La culture du chanvre permettrait aujourd’hui à de nombreux paysans en difficulté de se recycler. Keystone Archive

Malgré les critiques internationales, la Suisse va vers une libéralisation du cannabis. En attendant, la marijuana reste interdite. Un flou difficile à gérer.

500 000 personnes consomment du cannabis en Suisse, selon les estimations. Parallèlement, la population se montre de plus en plus tolérante face à ce phénomène. Le gouvernement a donc choisi de s’adapter à la réalité en dépénalisant la consommation du cannabis.

La nouvelle loi prévoit d’autoriser la consommation, la distribution et la culture de cannabis, à titre privé. Et avec plusieurs restrictions. Le Conseil des Etats a déjà donné son feu vert au projet du gouvernement. Le National doit encore se prononcer.

Le cannabis reste interdit

En attendant, c’est toujours la loi de 1951 qui est appliquée. Vendre du cannabis reste donc prohibé. Et, sur le terrain, la répression se poursuit. Il y a dix jours encore, la police zurichoise a saisi 30 kg de marijuana et arrêté six personnes.

«Ces derniers mois, la répression s’est même renforcée, selon Andrea Demarmels, juriste et membre de la Coordination suisse du chanvre. Peut-être parce que les polices cantonales ont décidé d’agir plus sévèrement avant l’introduction de la nouvelle loi.»

«Les interventions ne sont pas plus nombreuses», assure pour sa part Christian Buschan de l’Office fédéral de la police.

Il s’agit, dit-il, d’une «une impression liée au flou actuel. Au plan politique, on parle de libéralisation, mais il ne faut pas oublier que, dans la réalité, la marijuana reste interdite.»

Différences régionales

L’Office fédéral de la police rappelle aussi que la compétence est du domaine cantonal. Ainsi on constate de grandes différences dans l’interprétation de la loi actuelle d’une région à l’autre du pays.

Les statistiques démontrent notamment que la Suisse romande est tout particulièrement répressive.

En revanche, Bâle-Ville est un canton plus libéral. Les autorités ont même anticipé l’entrée en vigueur de la nouvelle loi. Elles ont fixé des règles pour les propriétaires de magasins de chanvre.

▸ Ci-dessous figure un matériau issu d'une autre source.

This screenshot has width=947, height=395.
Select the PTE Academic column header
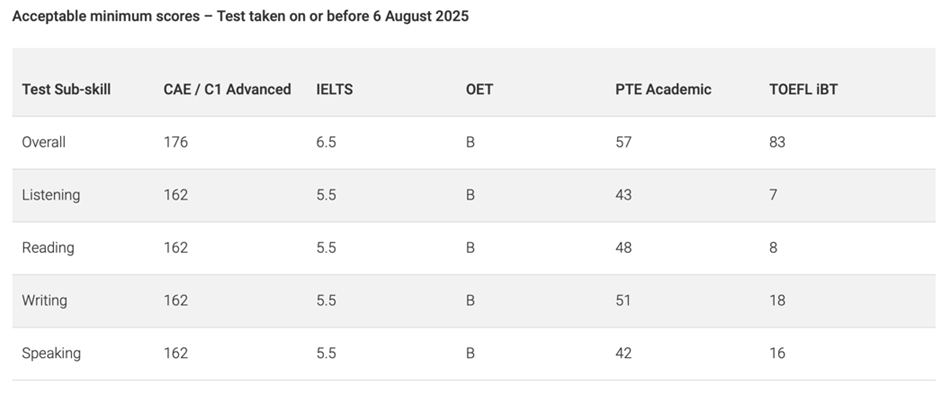click(663, 89)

S’ils les respectent, les marchands sont tolérés. Concrètement, ils peuvent vendre du cannabis, mais pas aux mineurs.

L’eldorado tessinois

Au Tessin, les magasins se multiplient. Coussin au chanvre, shampoing, bière, sucette, etc. Il faut dire que le chanvre est devenu un «atout touristique»! La clientèle est en grande partie composée d’Italiens – leur pays étant beaucoup plus restrictif.

D’ailleurs, la Garde des finances italienne a décidé d’intensifier ses contrôles. Mais les ‘trafiquants’ découvrent chaque jour de nouvelles techniques pour faire passer le cannabis de l’autre côté de la frontière.

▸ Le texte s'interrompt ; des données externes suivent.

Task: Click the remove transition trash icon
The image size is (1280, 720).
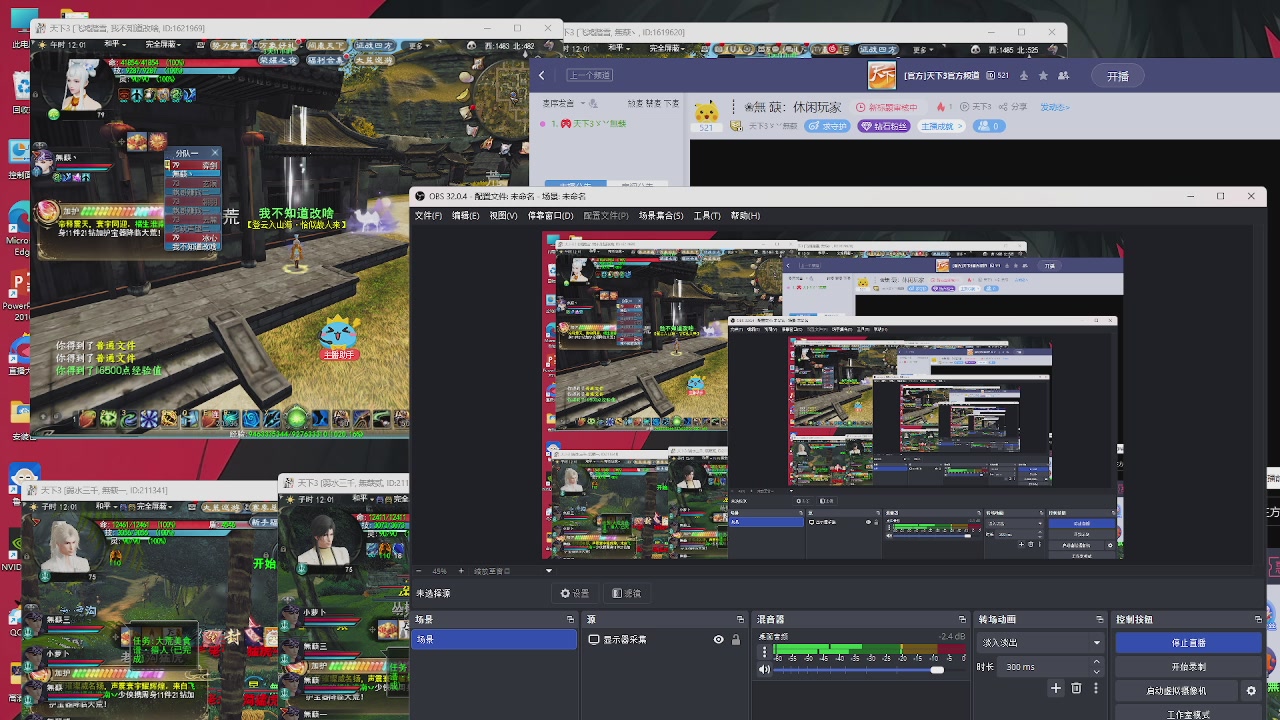Action: click(1076, 688)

Des sites Internet italiens proposent, par exemple, des itinéraires pour échapper aux contrôles.

L’ONU condamne

L’Organe international de contrôle des stupéfiants des Nations Unies a souvent dénoncé la politique suisse en matière de drogue. Le dernier rapport de l’INCB affirmait que la Suisse était en train de commettre une «erreur historique».

«La dépénalisation du cannabis va à l’encontre de la convention, ajoute Herbert Schaepe, le secrétaire de l’INCB. La politique suisse serait acceptable uniquement si les pays voisins appliquaient les mêmes principes. Si ce n’est pas le cas, la Suisse deviendra une plaque tournante pour les drogues douces.»

Pourtant, la tendance est à la libéralisation en Europe. L’Italie, le Luxembourg, le Portugal et l’Espagne ont choisi de dépénaliser la consommation personnelle de cannabis. Et la Belgique y songe, elle aussi.

Selon un rapport de l’Office fédéral de la santé publique (OFSP), l’évolution de la consommation de cannabis est pratiquement identique dans les pays à tendance répressive que dans ceux à tendance libérale.